▶ _What to work on_
1 – Please list the three parts of the "triple onslaught" that the Verizon strike episode description says companies have used against US jobs.
2 – In the Verizon strike episode description, what hourly wage does the company pay workers where it wants to offshore the call center jobs?

▶ _Extract to read_
[BEGIN]

Episodes

Friday May 13, 2016
Friday May 13, 2016
Jack Rasmus welcomes CWA Local 1400 president and union bargaining committee member, Don Trementozzi, to report the facts about the current Verizon strike, now in its fifth week, by 40,000 CWA union members, from New England to Virginia. Don explains the main issue, and union demand ,to save 20,000 union call center workers’ jobs that Verizon wants to offshore from the US to the Philippines and elsewhere, where the company pays workers only $1.78/hr., despite having made $18.6 billion in profits last year. Violence by replacement-scab workers hired by the company in the US and in the Philippines are described by Trementozzi. Jack notes the recent Pew Study showing incomes of middle class US workers now falling in 203 of 226 regions in the US, and how the ‘triple onslaught’ by companies—job offshoring, creating tens of millions of part time-temp-contract low pay jobs, and now the ‘gig’ economy—has been devastating US jobs and middle class incomes, that have been declining the past six years as companies like Verizon have been distributing $5 trillion in dividends and stock buybacks to their wealthy investors since 2010. Trementozzi describes the growing support for the strikers throughout the northeast and internationally, in this historic strike to save jobs and call a halt to the ‘triple onslaught’ destroying US middle class incomes.
Guest: Don Trementozzi is president of CWA local 1400 in New England and a member of the union’s regional bargaining committee. For more information about the strike and negotiations go to www.cwa.org or to www.cwalocal1400.org websites.

[END]

▶ _Given material_
[BEGIN]

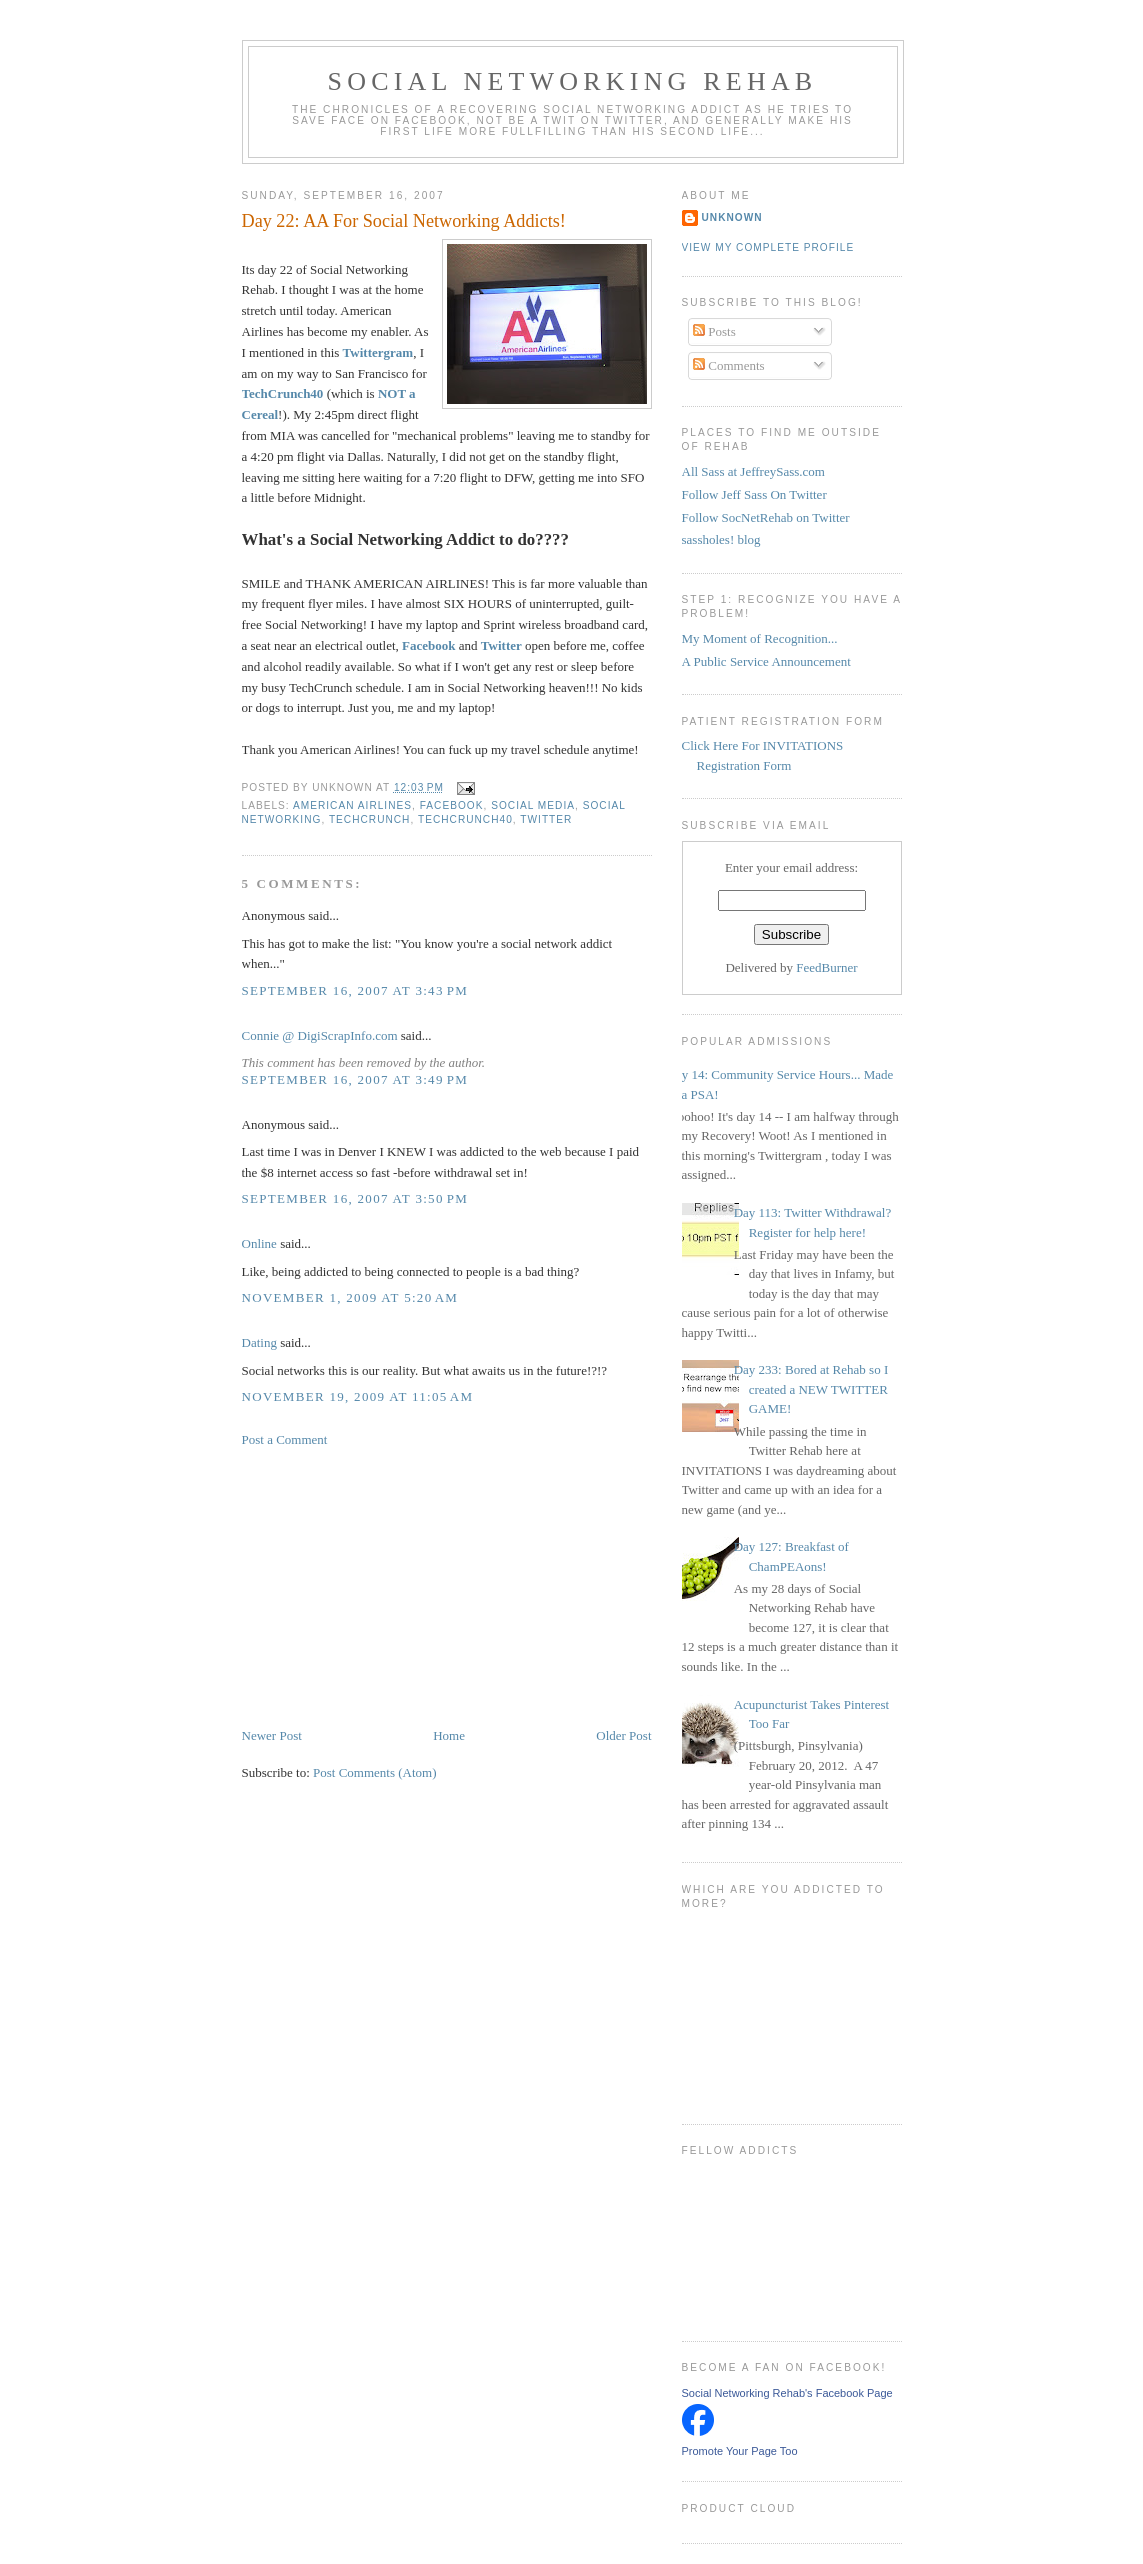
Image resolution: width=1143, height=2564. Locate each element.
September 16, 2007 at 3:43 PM (355, 990)
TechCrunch (370, 819)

[END]

▶ _Outputs in order_
1 –
- Job offshoring
- Creating tens of millions of part time-temp-contract low pay jobs
- The "gig" economy

2 – $1.78 per hour.